A customer buys cannabis products at a store in West Hollywood, Calif., on Jan. 2, 2018. (David McNew/Getty Images)
California hopes new cannabis licensing laws enacted Jan. 1 will help reduce burgeoning illegal market sales and the growing number of injuries and deaths from cannabis vaping.
Assembly Bill 1126, authored by Assemblyman Tom Lackey (R-Palmdale), authorizes the state to issue citations for companies that falsely claim a product is licensed by using the universal cannabis symbol.
The state’s Department of Cannabis Control, created in 2017 after recreational cannabis was legalized in the state, will now be able to issue citations to anyone who falsely claims a product is licensed or who uses the cannabis universal symbol on non-licensed cannabis products.
Violations can cost up to $5,000 for licensees, who sell a product that is out of compliance, and $30,000 for unlicensed individuals, like black market operators.

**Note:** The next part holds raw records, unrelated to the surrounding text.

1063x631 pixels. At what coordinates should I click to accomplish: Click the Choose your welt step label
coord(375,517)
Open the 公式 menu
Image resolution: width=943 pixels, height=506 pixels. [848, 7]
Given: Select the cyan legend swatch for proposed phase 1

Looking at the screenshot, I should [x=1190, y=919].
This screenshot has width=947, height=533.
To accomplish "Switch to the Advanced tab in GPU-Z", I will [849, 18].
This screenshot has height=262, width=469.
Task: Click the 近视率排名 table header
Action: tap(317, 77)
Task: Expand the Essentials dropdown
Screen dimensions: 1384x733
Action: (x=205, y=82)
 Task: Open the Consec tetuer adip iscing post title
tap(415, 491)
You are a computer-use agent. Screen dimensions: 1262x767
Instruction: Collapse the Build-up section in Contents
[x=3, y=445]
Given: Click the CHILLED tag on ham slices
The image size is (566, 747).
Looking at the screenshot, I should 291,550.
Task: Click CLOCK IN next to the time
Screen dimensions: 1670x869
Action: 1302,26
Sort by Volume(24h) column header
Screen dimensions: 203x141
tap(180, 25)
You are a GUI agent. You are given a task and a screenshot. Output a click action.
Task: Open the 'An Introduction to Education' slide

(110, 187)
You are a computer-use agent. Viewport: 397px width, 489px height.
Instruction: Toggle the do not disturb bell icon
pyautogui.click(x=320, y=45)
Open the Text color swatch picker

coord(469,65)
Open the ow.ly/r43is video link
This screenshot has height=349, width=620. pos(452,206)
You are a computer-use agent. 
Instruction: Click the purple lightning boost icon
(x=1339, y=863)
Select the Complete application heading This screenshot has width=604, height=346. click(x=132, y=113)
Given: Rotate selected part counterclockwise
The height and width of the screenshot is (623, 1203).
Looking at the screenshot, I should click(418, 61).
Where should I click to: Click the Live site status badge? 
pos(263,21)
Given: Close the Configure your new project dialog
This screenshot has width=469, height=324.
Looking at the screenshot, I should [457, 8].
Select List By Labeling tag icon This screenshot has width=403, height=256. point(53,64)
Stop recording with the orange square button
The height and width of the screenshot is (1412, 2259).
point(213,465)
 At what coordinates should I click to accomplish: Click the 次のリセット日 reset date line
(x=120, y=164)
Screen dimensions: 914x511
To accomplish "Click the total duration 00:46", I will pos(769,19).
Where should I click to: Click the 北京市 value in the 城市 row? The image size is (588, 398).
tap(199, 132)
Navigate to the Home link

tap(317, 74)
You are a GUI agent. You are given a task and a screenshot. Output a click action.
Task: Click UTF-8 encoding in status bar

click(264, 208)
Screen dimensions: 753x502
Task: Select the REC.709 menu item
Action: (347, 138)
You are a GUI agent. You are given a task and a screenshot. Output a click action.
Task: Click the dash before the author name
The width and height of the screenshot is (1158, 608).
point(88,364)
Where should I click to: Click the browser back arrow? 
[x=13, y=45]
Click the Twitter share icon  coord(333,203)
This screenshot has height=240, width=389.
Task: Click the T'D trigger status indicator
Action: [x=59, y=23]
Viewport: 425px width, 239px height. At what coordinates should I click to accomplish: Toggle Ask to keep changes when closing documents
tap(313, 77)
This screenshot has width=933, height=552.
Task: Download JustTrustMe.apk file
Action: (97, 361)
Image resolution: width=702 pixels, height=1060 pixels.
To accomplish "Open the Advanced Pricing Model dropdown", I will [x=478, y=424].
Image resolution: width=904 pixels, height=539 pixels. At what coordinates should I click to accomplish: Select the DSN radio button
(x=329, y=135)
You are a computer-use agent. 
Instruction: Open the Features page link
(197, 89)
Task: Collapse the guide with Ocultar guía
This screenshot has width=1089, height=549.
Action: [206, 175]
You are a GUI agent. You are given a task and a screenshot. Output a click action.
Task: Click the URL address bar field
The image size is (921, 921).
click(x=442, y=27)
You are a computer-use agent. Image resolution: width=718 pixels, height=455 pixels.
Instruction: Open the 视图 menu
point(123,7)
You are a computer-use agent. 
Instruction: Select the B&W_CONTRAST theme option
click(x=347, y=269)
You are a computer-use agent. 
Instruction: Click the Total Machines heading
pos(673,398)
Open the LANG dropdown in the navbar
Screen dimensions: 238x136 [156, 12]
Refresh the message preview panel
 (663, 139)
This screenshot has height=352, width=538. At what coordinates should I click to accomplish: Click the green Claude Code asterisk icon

All licensed cannabis or cannabis products sold are required to be in an opaque package that is tamper-proof and child-resistant, and marked with the official symbol. Each package must also be re-sealable if it contains more than one serving. Existing law also prohibits packages and labels from being attractive to children.
Co-sponsors of the new law—the California Cannabis Manufacturers Association and Kiva Confections—say it will help the state’s marijuana market.
“This legislation would provide critical support to the growing legal market and help protect consumers from unlicensed businesses,” the co-sponsors said in a statement. “The culture around the legal cannabis industry recognizes the necessity of legislation such as AB 1126, as to protect consumers and put money back into the regulated market.”
According to an analysis of the bill, in August 2019 there were 2,807 cases of hospitalization or deaths related to the use of cannabis vaping products reported to the U.S. Centers for Disease Control and Prevention. The figure is described in the analysis as a sharp increase from years prior.
“It is believed that much of this ‘vaping crisis’ was the result of untested, unlicensed manufactured cannabis products,” Mr. Lackey said in the bill’s analysis.
A report published in May 2022 by the Reason Foundation, an American Libertarian think tank, estimates that as much as two-thirds of cannabis sales in California are made on the black market.
There have also been cases where licensed cannabis businesses run a “back door” operation of illegal marijuana sales in addition to their licensed activity, according to a bill analysis.